Friday, October 23, 2009

2009 10 23. Friday.

Did something a little different in my morning meditation. After I do all my chanting, IAM technique and bhajans, I'll usually sit in silent mediation until breakfast. During the meditation, I'll almost always just watch my mind, focusing on relaxing and just watching the mind wander where it will. The "practice" I do is just staying relaxed and at ease no matter what the mind is doing; to not take my mind personally. Today I got the urge to count my breaths. So I got some beads and moved one bead every time I counted 27 breaths. (27 because that's 3 cubed and 9 times 3. In Sanatana Dharma, 3 and multiples of 3 are considered auspicious.) Felt good.
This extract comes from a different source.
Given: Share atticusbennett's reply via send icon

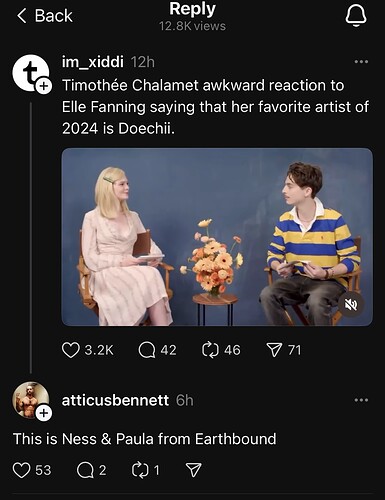Looking at the screenshot, I should [193, 470].

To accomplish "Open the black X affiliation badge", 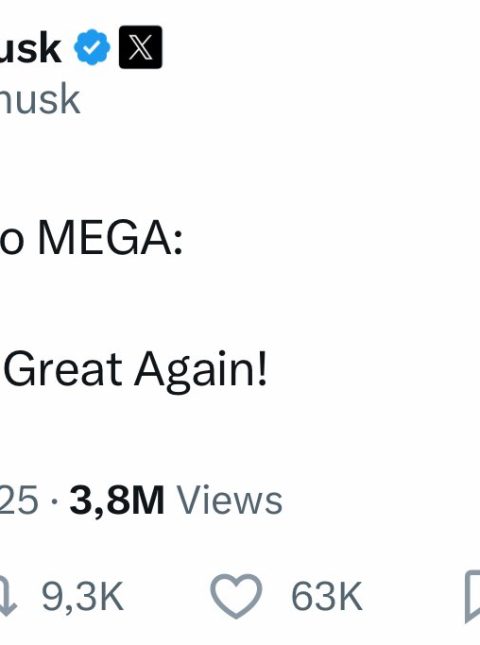I will point(141,47).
The feeling was more like I was training the mind rather than just watching it. Both feel good, but training the mind in this way is something I haven't done in a while. Usually with these various mind training practices I'll do one as long as it feels enjoyable and authentic, and then move on the the next. But there are some basic things I try to do everyday like my Amma mantra, the 108 Names of Amma, the IAM technique, The Mahay Shasura Mardini, the Hanuman Chalisa, Amma Arati, etc.

Now that I think of it, the IAM technique involves quite a bit of mind training type activities; visualizations, focusing on the breath, etc.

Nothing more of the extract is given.